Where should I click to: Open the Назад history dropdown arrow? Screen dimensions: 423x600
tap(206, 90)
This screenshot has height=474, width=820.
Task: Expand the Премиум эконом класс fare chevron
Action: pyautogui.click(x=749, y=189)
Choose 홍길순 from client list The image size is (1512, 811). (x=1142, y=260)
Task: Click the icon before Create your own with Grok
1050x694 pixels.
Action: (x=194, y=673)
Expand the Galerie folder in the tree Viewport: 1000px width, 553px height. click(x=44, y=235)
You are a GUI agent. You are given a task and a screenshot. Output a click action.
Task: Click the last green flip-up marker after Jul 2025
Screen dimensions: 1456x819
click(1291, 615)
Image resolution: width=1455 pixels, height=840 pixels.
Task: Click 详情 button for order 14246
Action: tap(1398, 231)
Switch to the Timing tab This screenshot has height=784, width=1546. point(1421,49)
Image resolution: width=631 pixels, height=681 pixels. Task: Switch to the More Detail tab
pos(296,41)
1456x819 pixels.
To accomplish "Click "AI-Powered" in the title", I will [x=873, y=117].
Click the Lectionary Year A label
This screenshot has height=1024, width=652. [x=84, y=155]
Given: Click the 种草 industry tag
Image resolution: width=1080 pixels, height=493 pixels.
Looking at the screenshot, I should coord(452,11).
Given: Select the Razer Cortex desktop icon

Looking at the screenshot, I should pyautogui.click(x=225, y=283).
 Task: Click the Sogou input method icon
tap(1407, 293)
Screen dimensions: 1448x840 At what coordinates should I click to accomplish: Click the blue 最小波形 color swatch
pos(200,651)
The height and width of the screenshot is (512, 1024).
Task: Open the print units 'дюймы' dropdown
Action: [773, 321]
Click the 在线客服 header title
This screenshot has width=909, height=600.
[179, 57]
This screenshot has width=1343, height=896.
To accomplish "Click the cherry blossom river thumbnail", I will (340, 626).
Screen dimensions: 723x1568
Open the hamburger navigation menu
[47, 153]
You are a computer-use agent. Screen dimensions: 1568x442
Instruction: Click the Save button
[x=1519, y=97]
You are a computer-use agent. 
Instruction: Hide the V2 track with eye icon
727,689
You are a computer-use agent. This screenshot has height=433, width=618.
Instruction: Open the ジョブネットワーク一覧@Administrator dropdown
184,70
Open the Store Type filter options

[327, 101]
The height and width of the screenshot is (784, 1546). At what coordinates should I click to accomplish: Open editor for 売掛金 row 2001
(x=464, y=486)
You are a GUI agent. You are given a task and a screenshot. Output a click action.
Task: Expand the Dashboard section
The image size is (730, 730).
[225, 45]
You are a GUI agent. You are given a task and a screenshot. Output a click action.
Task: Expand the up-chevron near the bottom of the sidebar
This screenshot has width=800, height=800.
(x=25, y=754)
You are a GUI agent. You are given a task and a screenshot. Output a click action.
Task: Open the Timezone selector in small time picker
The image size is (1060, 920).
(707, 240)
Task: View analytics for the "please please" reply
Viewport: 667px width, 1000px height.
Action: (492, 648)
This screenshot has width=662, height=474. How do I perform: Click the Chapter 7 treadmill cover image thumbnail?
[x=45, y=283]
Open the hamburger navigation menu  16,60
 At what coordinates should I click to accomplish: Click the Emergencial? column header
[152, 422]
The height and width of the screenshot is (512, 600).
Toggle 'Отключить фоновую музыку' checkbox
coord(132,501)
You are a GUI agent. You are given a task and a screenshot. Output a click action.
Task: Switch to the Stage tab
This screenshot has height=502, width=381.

_____

» **Task to complete**
Put all of the items above into a numbered list, leaving out any blank lines.

» **Complete response**
1. Where should I click to: Open the Назад history dropdown arrow? Screen dimensions: 423x600
2. tap(206, 90)
3. This screenshot has height=474, width=820.
4. Task: Expand the Премиум эконом класс fare chevron
5. Action: pyautogui.click(x=749, y=189)
6. Choose 홍길순 from client list The image size is (1512, 811). (x=1142, y=260)
7. Task: Click the icon before Create your own with Grok
8. 1050x694 pixels.
9. Action: (x=194, y=673)
10. Expand the Galerie folder in the tree Viewport: 1000px width, 553px height. click(x=44, y=235)
11. You are a GUI agent. You are given a task and a screenshot. Output a click action.
12. Task: Click the last green flip-up marker after Jul 2025
13. Screen dimensions: 1456x819
14. click(1291, 615)
15. Image resolution: width=1455 pixels, height=840 pixels.
16. Task: Click 详情 button for order 14246
17. Action: tap(1398, 231)
18. Switch to the Timing tab This screenshot has height=784, width=1546. point(1421,49)
19. Image resolution: width=631 pixels, height=681 pixels. Task: Switch to the More Detail tab
20. pos(296,41)
21. 1456x819 pixels.
22. To accomplish "Click "AI-Powered" in the title", I will [x=873, y=117].
23. Click the Lectionary Year A label
24. This screenshot has height=1024, width=652. [x=84, y=155]
25. Given: Click the 种草 industry tag
26. Image resolution: width=1080 pixels, height=493 pixels.
27. Looking at the screenshot, I should coord(452,11).
28. Given: Select the Razer Cortex desktop icon
29. Looking at the screenshot, I should pyautogui.click(x=225, y=283).
30.  Task: Click the Sogou input method icon
31. tap(1407, 293)
32. Screen dimensions: 1448x840 At what coordinates should I click to accomplish: Click the blue 最小波形 color swatch
33. pos(200,651)
34. The height and width of the screenshot is (512, 1024).
35. Task: Open the print units 'дюймы' dropdown
36. Action: [773, 321]
37. Click the 在线客服 header title
38. This screenshot has width=909, height=600.
39. [179, 57]
40. This screenshot has width=1343, height=896.
41. To accomplish "Click the cherry blossom river thumbnail", I will (340, 626).
42. Screen dimensions: 723x1568
43. Open the hamburger navigation menu
44. [47, 153]
45. You are a computer-use agent. Screen dimensions: 1568x442
46. Instruction: Click the Save button
47. [x=1519, y=97]
48. You are a computer-use agent. 
49. Instruction: Hide the V2 track with eye icon
50. 727,689
51. You are a computer-use agent. This screenshot has height=433, width=618.
52. Instruction: Open the ジョブネットワーク一覧@Administrator dropdown
53. 184,70
54. Open the Store Type filter options
55. [327, 101]
56. The height and width of the screenshot is (784, 1546). At what coordinates should I click to accomplish: Open editor for 売掛金 row 2001
57. (x=464, y=486)
58. You are a GUI agent. You are given a task and a screenshot. Output a click action.
59. Task: Expand the Dashboard section
60. The image size is (730, 730).
61. [225, 45]
62. You are a GUI agent. You are given a task and a screenshot. Output a click action.
63. Task: Expand the up-chevron near the bottom of the sidebar
64. This screenshot has width=800, height=800.
65. (x=25, y=754)
66. You are a GUI agent. You are given a task and a screenshot. Output a click action.
67. Task: Open the Timezone selector in small time picker
68. The image size is (1060, 920).
69. (707, 240)
70. Task: View analytics for the "please please" reply
71. Viewport: 667px width, 1000px height.
72. Action: (492, 648)
73. This screenshot has width=662, height=474. How do I perform: Click the Chapter 7 treadmill cover image thumbnail?
74. [x=45, y=283]
75. Open the hamburger navigation menu  16,60
76.  At what coordinates should I click to accomplish: Click the Emergencial? column header
77. [152, 422]
78. The height and width of the screenshot is (512, 600).
79. Toggle 'Отключить фоновую музыку' checkbox
80. coord(132,501)
81. You are a GUI agent. You are given a task and a screenshot. Output a click action.
82. Task: Switch to the Stage tab
83. This screenshot has height=502, width=381.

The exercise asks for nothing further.